OBJECTIVE 1 =
Write down the passage on consent requirements word for word, starting at "Verify all consent" and ending at "push channels separately.".
OBJECTIVE 2 =
Continue the consent requirements checklist from its final sentence.

TEXT SHOWN =

Verify all consent mechanisms meet Article 7 validity requirements
Valid consent must be: freely given (no detriment for refusal, not a condition of service), specific (separate consent for each distinct purpose and channel), informed (identity of controller, processing description, right to withdraw must all be clear at the point of consent), and unambiguous (requires a positive opt-in action — no pre-ticked boxes, no silence, no inactivity). Test every consent touchpoint against all four criteria. A single checkbox for 'all marketing' is not specific enough if you operate email, SMS, and push channels separately.
Maintain records proving consent was validly obtained (Article 7(1))
The controller bears the burden of proof for valid consent. Records must capture: the exact text of the consent request shown to the individual, timestamp of consent, version of the privacy notice in effect, IP address or device identifier, and the pre/post state of any checkboxes. Store consent records separately from marketing lists so they remain available if the marketing data is deleted. Retain for the duration of processing plus a reasonable dispute period (typically 3–5 years).

DATA LISTING =
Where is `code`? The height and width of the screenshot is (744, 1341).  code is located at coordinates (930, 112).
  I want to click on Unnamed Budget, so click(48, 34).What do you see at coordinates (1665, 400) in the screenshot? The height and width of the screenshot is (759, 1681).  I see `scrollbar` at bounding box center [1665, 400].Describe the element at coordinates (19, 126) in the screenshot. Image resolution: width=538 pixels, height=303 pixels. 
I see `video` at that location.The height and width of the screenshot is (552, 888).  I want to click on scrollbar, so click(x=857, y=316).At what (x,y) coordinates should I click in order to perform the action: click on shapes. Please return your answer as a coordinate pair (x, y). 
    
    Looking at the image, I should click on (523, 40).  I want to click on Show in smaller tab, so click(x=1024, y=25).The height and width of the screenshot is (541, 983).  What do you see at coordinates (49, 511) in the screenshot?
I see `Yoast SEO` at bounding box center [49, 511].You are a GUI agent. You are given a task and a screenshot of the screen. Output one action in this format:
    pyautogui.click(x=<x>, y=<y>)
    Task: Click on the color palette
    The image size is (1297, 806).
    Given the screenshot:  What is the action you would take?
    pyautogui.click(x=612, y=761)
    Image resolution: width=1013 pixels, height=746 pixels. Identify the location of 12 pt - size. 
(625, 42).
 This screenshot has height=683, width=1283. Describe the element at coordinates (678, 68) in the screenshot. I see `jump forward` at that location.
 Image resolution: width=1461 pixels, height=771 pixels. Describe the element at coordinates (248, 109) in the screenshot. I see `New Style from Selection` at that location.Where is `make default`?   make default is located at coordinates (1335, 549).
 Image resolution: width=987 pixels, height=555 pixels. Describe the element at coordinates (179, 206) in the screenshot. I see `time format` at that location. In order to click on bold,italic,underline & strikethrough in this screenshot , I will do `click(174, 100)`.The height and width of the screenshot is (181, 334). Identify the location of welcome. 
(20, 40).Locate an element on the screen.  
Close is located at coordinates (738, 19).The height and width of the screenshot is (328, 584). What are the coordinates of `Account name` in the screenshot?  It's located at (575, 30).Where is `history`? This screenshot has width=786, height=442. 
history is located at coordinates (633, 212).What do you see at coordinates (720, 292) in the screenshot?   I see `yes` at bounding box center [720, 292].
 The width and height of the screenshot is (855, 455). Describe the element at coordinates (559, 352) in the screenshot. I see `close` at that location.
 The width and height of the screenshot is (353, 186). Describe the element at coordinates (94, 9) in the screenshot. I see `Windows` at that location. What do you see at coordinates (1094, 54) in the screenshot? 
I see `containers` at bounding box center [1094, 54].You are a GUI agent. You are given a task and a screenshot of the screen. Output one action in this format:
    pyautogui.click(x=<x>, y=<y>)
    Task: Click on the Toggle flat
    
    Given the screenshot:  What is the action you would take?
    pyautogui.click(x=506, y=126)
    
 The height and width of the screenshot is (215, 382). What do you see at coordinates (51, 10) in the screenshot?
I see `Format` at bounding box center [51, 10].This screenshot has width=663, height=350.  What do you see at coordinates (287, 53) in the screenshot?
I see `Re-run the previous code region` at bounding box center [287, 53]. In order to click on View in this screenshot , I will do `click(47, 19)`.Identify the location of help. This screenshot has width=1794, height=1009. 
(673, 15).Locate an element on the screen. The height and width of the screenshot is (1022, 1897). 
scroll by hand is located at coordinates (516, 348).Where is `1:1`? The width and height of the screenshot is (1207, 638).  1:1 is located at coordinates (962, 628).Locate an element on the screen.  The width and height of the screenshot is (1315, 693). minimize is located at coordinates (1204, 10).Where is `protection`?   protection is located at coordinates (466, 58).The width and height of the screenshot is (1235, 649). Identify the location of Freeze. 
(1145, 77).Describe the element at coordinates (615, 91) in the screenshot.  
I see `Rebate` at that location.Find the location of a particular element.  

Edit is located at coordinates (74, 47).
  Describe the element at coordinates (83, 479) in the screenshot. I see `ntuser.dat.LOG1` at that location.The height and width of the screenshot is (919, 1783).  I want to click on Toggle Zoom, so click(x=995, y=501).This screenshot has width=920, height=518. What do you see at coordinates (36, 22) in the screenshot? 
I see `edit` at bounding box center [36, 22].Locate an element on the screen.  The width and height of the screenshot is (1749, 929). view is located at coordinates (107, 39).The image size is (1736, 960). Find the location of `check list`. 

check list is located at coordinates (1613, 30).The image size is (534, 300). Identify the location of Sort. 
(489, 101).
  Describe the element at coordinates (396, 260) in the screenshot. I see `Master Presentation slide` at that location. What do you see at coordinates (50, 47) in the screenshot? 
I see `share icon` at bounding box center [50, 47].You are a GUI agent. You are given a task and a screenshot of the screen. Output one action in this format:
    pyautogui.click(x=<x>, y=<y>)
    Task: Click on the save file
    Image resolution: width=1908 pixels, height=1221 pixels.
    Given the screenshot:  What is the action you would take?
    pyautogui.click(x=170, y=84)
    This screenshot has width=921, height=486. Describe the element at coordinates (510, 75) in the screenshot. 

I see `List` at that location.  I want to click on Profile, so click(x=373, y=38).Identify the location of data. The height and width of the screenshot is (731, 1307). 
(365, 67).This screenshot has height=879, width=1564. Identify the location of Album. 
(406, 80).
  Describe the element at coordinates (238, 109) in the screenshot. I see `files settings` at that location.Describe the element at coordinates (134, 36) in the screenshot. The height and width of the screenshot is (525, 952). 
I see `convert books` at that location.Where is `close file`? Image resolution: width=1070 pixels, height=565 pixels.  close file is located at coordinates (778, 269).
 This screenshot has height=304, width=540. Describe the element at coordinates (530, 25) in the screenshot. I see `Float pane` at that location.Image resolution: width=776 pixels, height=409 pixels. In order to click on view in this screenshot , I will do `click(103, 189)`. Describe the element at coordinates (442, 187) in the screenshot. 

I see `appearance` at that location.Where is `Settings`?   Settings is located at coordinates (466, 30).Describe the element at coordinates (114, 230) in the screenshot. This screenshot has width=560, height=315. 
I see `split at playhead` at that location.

REPLY 1 =
Verify all consent mechanisms meet Article 7 validity requirements
Valid consent must be: freely given (no detriment for refusal, not a condition of service), specific (separate consent for each distinct purpose and channel), informed (identity of controller, processing description, right to withdraw must all be clear at the point of consent), and unambiguous (requires a positive opt-in action — no pre-ticked boxes, no silence, no inactivity). Test every consent touchpoint against all four criteria. A single checkbox for 'all marketing' is not specific enough if you operate email, SMS, and push channels separately.

REPLY 2 =
Implement single-step consent withdrawal for every channel
Article 7(3) requires withdrawal to be as easy as giving consent. For email: a one-click unsubscribe link in the footer of every message — not a link to a preference centre requiring login. For SMS: a STOP-reply mechanism that takes immediate effect. For cookies: a consent management platform that allows users to withdraw from a single accessible location without navigating multiple screens. Log every withdrawal with timestamp and apply it immediately to all systems.
Remove all pre-ticked boxes, default-on toggles, and bundled consent
Pre-ticked boxes and default-on consent are explicitly invalid (Recital 32). Conduct a systematic audit of every consent collection point: registration forms, checkout flows, preference centres, cookie banners, pop-ups, and app onboarding. Remove any pre-selection. Marketing consent must be separate from consent to terms of service — bundling both into one checkbox invalidates both. The audit should also cover third-party embedded forms and checkout widgets where consent language may be inherited.
Deploy a compliant cookie consent management platform (CMP)
Non-essential cookies (advertising, analytics, social tracking) require prior informed consent under GDPR Article 6(1)(a) and the ePrivacy Directive. Your CMP must: present a genuine 'Reject All' option with equal visual prominence to 'Accept All', avoid dark patterns (greyed-out reject buttons, X buttons that accept consent, misleading colour contrast), provide granular purpose-level controls, and not fire tracking tags before consent is received. Cookie walls that deny access for refusing non-essential cookies are generally unlawful.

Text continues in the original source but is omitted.